What you will do: Put the lines of the items from the line with "Viewport: 423px width, 336px" up to and including the line with "Action: point(147,65)" into a JSON list of strings, one string per line, leaving out blank lines. Include no other lines.

Data entries:
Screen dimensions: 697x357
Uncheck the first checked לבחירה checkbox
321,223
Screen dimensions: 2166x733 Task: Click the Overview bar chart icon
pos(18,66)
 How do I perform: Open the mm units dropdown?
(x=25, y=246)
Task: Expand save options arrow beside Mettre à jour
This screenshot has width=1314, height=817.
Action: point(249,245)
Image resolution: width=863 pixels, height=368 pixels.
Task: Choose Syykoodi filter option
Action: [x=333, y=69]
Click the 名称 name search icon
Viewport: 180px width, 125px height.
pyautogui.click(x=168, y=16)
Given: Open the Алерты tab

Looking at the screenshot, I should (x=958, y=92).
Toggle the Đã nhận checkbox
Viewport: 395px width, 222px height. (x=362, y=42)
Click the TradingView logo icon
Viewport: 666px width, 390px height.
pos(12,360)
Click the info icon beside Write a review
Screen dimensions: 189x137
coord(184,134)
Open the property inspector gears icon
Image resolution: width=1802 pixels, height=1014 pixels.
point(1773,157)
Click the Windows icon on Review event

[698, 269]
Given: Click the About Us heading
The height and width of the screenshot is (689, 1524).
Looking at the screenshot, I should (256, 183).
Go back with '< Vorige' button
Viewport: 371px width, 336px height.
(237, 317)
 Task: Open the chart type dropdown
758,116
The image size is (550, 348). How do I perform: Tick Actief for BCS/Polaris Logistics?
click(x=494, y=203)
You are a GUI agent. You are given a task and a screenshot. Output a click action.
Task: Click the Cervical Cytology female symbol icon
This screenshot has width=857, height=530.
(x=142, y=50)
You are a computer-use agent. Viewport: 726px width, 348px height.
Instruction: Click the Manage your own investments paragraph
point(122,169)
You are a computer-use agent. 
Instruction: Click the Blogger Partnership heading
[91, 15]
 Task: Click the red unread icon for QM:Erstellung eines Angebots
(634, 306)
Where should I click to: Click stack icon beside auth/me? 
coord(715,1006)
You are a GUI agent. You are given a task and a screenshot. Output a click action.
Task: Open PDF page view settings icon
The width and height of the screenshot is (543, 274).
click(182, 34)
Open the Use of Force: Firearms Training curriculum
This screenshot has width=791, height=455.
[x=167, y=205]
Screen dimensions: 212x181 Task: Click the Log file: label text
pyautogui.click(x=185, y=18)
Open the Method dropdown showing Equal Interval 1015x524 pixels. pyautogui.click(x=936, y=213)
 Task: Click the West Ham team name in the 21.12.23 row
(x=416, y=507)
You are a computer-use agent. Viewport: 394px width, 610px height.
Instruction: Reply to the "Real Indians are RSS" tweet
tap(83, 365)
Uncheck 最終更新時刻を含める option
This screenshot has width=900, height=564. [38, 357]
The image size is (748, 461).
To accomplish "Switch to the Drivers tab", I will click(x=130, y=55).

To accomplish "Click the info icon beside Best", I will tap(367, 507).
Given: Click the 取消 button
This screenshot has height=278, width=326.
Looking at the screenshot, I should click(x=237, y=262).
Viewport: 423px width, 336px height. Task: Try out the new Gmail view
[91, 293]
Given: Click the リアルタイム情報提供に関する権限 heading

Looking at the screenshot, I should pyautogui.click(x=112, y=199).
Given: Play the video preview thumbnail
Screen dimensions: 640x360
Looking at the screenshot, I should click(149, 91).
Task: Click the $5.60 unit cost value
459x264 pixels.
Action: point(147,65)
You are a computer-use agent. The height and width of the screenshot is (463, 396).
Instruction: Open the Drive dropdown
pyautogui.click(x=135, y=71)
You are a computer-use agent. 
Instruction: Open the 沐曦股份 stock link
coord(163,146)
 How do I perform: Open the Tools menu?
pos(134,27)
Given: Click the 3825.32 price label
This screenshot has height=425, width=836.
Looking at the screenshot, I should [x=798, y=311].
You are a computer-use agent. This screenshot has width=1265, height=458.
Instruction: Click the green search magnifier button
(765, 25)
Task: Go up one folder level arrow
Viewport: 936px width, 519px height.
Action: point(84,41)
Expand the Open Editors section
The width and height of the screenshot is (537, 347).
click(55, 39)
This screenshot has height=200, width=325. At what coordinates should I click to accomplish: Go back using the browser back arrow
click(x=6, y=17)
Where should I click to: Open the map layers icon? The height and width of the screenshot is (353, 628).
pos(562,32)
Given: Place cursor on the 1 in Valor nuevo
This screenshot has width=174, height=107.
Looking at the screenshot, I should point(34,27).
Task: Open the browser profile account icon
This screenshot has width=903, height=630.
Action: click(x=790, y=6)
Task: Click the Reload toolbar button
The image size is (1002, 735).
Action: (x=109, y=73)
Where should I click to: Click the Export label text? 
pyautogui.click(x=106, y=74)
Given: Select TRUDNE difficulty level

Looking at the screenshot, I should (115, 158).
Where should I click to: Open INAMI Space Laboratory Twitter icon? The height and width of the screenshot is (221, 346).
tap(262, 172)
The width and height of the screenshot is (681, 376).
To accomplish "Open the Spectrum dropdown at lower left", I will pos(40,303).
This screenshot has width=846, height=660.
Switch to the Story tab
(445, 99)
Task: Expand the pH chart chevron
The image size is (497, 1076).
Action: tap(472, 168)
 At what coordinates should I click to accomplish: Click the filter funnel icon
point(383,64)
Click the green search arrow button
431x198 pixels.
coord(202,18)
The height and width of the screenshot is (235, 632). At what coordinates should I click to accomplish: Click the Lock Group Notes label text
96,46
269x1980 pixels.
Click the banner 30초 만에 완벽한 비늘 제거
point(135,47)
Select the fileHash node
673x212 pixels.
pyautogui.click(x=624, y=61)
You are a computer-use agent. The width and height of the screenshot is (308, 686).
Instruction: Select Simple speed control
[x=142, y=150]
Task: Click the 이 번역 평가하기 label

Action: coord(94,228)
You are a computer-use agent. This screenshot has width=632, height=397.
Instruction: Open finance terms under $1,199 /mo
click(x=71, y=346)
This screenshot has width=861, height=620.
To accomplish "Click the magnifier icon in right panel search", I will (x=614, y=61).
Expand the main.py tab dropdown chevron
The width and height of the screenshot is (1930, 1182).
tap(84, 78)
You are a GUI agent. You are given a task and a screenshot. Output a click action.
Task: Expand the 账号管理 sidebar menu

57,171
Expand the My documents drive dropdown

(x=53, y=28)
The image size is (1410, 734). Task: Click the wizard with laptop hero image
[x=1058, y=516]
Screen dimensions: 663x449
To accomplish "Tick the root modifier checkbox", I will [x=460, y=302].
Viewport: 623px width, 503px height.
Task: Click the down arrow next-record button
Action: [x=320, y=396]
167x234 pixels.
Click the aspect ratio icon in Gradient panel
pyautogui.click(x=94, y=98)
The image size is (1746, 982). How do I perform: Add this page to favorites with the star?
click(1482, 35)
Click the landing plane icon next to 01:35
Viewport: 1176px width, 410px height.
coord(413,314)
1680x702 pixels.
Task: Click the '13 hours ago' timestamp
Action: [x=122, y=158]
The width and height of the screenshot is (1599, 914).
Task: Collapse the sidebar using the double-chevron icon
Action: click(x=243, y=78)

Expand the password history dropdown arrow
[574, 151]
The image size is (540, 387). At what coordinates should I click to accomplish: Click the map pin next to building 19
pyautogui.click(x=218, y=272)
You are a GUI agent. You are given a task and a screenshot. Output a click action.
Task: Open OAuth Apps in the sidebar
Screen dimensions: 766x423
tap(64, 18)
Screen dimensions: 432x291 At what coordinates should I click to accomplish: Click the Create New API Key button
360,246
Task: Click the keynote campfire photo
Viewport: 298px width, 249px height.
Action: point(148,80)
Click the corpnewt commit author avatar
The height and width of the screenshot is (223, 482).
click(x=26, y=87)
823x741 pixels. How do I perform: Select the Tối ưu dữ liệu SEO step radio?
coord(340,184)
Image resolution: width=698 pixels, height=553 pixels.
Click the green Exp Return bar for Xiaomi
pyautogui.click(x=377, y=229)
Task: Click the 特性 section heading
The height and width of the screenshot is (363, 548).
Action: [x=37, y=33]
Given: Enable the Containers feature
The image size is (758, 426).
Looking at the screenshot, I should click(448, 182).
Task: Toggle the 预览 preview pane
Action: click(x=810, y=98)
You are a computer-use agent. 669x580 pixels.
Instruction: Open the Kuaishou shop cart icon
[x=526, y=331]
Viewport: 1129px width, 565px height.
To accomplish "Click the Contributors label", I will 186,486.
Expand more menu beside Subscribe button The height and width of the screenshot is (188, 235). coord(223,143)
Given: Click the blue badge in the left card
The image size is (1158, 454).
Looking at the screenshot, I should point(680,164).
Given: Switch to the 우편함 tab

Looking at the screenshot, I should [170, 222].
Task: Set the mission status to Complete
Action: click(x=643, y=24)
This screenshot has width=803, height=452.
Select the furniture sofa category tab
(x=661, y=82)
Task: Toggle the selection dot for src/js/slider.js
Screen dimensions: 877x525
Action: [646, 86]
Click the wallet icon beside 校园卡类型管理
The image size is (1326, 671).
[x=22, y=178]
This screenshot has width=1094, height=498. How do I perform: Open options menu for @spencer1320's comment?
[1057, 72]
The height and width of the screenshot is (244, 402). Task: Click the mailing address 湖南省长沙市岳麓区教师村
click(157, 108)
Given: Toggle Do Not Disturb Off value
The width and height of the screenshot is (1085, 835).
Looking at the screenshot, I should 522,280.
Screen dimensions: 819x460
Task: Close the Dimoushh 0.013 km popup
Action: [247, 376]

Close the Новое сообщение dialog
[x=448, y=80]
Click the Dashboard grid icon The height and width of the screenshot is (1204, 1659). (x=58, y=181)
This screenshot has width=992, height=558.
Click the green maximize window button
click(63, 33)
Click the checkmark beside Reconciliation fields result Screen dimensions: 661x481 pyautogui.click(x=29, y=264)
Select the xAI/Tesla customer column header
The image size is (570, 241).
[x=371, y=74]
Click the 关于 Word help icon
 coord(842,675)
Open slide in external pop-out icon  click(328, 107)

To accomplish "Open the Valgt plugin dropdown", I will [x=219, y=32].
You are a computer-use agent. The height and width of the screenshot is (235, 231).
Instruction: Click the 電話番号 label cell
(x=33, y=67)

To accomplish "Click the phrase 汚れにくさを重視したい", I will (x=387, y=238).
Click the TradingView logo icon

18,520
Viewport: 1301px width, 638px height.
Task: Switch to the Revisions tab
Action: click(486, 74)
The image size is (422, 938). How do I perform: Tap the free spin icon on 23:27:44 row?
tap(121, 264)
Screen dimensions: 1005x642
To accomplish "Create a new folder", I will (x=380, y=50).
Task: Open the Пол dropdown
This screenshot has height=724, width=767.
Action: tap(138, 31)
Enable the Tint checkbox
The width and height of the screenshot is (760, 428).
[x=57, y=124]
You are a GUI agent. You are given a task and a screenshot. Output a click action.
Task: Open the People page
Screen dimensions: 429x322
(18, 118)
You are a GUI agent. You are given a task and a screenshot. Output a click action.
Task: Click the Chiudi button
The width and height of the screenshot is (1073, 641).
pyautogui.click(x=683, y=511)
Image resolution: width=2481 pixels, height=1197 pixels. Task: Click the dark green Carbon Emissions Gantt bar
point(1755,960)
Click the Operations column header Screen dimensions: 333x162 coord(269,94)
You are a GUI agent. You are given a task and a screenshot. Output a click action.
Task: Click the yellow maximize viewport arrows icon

Solution:
[
  "Viewport: 423px width, 336px height. Task: Try out the new Gmail view",
  "[91, 293]",
  "Given: Click the リアルタイム情報提供に関する権限 heading",
  "Looking at the screenshot, I should pyautogui.click(x=112, y=199).",
  "Given: Play the video preview thumbnail",
  "Screen dimensions: 640x360",
  "Looking at the screenshot, I should click(149, 91).",
  "Task: Click the $5.60 unit cost value",
  "459x264 pixels.",
  "Action: point(147,65)"
]